Other candidate ancillary oncogene pathways active in subsets of cancers that could contribute to immune exclusion

Inasmuch as the Wnt/β-catenin pathway only explains around 48% of non-T cell-inflamed melanomas, it seems likely that additional molecular perturbations might function to limit host immunity in the remaining non-T cell-inflamed melanomas and in other cancer types as well. One potential candidate is activation of the STAT3 signaling pathway. Constitutively active STAT3 signaling in transplantable tumor cell lines has been reported to lead to decreased expression of proinflammatory mediators, while expression of a dominant negative STAT3 variant resulted in augmented expression of proinflammatory molecules31,32. These factors included the chemokines CCL5 and CXCL10, making them functionally relevant for immune cell recruitment. Additional evidence for this mechanism has been provided through more recent studies using a carcinogen-induced lung cancer model as well as a genetically-induced prostate cancer model33,34. Using a conditional knockout model for STAT3, Ihara and colleagues showed an increased antitumor immune response in the absence of STAT3 signaling. This was associated with increased expression of CCL5 and CXCL10. This phenotype was associated with increased T cell accumulation and T cell function within the tumor microenvironment. Thus, STAT3 may represent another viable mechanistic pathway for diminishing immune cell recruitment into tumor sites and based on the currently available data this might interfere with recruitment of both DCs as well as T cells (Fig. 1B, Stop1 and 4).
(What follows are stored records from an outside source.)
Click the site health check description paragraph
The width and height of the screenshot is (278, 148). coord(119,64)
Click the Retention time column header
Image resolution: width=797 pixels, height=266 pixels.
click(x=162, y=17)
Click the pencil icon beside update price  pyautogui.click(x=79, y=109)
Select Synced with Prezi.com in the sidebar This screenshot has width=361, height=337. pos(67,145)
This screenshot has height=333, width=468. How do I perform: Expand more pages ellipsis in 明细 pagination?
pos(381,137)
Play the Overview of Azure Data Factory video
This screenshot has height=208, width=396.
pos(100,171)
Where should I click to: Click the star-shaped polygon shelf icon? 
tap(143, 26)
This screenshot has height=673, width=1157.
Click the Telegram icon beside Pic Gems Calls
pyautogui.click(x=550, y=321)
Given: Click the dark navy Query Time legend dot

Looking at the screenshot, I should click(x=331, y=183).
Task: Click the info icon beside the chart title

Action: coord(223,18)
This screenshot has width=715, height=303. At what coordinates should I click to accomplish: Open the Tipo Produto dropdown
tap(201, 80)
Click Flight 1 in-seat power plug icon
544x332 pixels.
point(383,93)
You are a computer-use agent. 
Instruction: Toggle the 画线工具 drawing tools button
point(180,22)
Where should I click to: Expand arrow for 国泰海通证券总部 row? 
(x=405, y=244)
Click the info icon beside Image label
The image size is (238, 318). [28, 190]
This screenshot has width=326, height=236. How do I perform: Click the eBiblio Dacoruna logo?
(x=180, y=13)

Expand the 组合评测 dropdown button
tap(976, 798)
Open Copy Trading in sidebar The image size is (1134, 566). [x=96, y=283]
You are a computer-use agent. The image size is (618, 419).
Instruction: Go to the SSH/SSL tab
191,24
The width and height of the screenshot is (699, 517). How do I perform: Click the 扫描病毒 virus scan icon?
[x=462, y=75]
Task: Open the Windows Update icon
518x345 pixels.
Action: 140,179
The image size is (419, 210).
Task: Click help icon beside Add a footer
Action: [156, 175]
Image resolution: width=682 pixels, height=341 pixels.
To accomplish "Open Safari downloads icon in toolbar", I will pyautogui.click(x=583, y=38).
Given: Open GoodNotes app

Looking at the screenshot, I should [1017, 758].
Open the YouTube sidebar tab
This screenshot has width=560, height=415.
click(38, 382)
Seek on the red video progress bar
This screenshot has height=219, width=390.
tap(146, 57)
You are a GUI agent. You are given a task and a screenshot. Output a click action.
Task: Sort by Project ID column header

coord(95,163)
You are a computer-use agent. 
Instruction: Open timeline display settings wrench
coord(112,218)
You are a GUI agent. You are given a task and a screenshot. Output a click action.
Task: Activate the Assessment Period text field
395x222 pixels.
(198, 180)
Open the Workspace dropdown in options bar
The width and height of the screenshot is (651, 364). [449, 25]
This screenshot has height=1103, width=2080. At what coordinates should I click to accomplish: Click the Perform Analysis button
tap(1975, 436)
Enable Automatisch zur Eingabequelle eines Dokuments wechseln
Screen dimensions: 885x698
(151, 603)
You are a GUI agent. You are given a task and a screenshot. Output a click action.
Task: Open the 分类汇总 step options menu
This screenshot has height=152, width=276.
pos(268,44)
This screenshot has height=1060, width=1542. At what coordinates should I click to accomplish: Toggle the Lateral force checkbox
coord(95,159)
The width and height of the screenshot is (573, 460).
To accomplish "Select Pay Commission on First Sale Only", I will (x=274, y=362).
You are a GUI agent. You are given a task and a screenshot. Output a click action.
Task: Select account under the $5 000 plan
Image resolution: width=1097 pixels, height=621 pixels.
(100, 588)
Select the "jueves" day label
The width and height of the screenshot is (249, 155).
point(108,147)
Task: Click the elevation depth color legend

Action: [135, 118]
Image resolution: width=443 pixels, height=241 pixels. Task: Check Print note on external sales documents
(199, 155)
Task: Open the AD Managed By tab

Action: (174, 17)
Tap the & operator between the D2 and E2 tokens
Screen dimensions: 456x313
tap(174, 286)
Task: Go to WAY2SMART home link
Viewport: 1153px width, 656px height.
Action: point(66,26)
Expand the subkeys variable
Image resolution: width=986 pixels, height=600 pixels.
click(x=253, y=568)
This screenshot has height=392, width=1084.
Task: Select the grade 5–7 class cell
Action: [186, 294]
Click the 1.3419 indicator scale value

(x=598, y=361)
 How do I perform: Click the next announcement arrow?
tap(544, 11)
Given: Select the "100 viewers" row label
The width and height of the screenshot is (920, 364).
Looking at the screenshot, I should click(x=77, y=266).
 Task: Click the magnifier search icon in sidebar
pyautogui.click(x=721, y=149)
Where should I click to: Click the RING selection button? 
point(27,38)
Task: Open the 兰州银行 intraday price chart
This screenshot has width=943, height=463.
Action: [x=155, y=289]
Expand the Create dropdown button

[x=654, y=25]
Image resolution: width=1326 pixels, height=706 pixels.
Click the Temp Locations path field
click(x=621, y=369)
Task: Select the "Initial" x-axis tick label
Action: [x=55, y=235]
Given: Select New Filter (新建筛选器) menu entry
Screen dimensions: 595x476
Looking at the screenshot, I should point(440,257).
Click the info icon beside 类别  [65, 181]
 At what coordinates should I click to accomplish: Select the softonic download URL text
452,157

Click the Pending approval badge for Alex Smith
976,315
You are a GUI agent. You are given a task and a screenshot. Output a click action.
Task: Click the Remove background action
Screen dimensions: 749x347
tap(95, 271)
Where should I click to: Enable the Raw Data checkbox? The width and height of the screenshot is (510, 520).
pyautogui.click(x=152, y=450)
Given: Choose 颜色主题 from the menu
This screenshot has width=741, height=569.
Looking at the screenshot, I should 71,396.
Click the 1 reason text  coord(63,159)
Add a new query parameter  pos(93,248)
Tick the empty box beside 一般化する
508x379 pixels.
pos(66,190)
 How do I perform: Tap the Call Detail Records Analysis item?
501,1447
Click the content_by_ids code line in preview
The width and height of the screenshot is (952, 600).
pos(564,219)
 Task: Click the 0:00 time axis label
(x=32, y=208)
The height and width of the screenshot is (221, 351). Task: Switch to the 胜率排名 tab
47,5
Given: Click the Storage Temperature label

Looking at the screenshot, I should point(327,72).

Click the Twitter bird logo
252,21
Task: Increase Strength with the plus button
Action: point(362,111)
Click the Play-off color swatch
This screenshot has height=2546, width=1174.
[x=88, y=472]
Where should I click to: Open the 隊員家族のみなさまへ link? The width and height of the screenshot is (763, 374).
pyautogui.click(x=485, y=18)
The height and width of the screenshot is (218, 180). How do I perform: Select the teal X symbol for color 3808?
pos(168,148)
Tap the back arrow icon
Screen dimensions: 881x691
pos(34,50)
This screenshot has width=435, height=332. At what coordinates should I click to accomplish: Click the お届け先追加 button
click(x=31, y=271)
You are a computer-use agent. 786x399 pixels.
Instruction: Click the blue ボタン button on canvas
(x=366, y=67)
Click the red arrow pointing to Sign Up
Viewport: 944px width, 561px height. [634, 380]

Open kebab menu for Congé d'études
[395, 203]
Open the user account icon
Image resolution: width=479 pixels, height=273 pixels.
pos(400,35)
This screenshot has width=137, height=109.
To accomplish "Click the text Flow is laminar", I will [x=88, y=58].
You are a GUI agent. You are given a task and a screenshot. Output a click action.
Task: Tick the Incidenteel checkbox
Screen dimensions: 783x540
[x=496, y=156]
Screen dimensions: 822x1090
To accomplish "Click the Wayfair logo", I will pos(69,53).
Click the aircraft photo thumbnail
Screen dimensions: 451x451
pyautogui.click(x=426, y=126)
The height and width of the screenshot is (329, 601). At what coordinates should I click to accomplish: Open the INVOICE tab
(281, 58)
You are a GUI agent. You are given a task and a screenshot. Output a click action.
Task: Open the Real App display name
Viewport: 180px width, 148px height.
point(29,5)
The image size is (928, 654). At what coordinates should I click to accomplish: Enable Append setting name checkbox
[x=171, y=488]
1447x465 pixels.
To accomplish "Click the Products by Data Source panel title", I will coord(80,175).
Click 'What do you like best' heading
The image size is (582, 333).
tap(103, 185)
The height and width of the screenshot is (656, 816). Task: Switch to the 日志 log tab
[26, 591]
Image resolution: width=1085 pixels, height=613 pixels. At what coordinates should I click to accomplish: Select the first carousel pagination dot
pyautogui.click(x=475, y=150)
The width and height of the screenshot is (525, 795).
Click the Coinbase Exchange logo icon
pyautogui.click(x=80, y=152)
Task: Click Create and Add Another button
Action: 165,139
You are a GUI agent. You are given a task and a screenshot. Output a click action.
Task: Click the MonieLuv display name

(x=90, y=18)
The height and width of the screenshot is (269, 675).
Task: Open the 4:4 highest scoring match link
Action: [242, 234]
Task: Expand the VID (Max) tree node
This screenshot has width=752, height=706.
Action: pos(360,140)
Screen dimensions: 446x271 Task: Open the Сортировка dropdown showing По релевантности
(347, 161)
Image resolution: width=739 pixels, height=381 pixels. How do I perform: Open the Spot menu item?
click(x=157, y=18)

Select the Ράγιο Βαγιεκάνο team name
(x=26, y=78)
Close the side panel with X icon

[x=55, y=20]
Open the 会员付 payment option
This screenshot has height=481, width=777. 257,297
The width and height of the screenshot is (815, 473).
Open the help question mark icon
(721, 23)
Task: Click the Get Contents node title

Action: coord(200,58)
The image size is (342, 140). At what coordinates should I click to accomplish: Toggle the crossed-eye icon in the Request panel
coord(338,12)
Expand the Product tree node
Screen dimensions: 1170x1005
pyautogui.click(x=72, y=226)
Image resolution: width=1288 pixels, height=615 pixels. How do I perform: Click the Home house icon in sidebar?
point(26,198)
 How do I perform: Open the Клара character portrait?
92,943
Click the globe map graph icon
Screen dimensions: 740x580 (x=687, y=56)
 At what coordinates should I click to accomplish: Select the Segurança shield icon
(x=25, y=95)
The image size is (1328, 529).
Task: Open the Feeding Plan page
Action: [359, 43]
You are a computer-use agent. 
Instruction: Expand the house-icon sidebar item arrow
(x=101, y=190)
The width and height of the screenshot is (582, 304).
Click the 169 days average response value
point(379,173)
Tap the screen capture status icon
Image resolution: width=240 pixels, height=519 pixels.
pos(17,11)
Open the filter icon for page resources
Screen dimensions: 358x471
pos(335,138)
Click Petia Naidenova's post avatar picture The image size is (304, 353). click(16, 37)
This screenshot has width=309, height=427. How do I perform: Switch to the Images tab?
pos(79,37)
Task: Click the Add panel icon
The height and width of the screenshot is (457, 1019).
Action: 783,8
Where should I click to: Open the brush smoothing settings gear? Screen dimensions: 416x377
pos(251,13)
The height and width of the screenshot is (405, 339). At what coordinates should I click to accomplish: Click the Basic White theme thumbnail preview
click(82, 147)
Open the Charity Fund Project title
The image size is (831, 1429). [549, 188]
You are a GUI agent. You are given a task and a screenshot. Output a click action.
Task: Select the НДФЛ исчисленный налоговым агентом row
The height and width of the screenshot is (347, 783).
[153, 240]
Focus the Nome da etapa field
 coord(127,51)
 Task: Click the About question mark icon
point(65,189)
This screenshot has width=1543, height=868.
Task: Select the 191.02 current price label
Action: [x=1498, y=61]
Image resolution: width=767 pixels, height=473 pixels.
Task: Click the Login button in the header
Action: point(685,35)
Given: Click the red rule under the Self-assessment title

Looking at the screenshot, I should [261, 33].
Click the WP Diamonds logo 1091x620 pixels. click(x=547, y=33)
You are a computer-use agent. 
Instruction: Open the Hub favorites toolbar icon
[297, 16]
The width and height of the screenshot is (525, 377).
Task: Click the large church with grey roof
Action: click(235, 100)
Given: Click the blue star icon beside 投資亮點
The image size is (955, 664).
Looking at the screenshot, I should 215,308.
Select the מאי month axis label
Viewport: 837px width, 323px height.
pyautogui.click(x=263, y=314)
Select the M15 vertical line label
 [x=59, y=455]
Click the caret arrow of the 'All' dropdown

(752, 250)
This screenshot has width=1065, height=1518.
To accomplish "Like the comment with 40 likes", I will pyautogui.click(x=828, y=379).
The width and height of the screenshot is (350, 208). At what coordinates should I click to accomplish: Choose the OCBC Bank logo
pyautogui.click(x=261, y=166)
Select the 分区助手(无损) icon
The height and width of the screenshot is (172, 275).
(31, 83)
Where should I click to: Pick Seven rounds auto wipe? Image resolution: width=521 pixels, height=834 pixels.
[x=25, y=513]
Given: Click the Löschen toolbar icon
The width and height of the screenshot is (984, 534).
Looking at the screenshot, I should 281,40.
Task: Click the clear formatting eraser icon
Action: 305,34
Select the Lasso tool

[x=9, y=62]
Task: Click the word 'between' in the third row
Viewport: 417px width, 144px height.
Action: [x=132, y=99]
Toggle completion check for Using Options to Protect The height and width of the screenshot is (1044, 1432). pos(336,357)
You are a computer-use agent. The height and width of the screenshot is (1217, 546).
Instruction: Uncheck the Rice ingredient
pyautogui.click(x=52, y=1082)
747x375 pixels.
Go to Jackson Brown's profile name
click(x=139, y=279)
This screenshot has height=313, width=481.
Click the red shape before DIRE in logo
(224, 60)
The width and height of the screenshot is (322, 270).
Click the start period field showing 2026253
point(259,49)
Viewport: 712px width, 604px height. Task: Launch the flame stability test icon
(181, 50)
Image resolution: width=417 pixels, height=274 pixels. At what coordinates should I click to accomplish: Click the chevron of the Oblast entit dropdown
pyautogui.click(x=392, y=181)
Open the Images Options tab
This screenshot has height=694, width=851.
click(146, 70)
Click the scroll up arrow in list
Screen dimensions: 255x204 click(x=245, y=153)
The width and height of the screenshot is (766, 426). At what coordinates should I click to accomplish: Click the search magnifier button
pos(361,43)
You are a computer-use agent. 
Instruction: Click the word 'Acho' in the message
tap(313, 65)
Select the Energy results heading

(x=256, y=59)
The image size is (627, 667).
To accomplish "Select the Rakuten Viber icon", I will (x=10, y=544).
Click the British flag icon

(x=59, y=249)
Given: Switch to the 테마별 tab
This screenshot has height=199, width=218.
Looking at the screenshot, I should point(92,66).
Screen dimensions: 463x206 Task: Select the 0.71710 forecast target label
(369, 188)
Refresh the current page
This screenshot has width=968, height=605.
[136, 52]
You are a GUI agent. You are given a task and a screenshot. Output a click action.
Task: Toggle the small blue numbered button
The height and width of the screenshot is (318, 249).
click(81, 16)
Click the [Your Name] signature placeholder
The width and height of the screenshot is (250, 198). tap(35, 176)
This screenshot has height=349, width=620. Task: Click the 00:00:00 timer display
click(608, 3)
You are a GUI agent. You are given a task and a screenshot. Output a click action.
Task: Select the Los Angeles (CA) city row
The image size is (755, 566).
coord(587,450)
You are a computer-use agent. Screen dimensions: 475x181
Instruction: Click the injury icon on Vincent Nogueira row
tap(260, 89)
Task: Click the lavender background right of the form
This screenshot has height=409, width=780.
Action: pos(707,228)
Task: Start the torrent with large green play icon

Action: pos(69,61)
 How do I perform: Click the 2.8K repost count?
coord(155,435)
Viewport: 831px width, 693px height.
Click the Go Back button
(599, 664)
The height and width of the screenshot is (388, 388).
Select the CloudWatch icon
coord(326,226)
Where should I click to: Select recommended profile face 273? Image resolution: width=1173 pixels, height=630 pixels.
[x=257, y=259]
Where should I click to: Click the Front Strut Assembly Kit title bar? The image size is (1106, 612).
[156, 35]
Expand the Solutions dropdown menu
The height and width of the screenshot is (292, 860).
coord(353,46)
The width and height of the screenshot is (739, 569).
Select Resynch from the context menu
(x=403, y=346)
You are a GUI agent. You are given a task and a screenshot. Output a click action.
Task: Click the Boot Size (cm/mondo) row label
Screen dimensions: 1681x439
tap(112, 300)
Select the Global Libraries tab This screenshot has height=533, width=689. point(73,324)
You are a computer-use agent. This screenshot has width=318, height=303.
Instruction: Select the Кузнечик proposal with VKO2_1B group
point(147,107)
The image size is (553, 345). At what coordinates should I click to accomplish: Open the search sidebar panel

Another molecular aberration in cancer cells that may be associated with immune modulatory effects is mutant p53. Intact p53 signaling has been associated with increased recruitment and activation of innate immune cells35. In a murine liver carcinoma model, reactivation of the p53 pathway resulted in tumor regression, which was associated with increased expression of proinflammatory chemokines. In a related study, tumor regression associated with re-expression of wildtype p53 was strongly dependent on the activation and recruitment of Natural Killer (NK) cells into the tumor microenvironment36. That recruitment was dependent on the p53-dependent production of the chemokine CCL2. Consistent with these data, a recent study analyzing triple negative breast cancer identified a correlation between wildtype p53 and the presence of T cells in the tumor microenvironment37. Cumulatively, these data suggest that steady-state p53 signaling could contribute to enhanced recruitment of innate immune cells as well as their activation (Fig. 1B, Stop1 and 2).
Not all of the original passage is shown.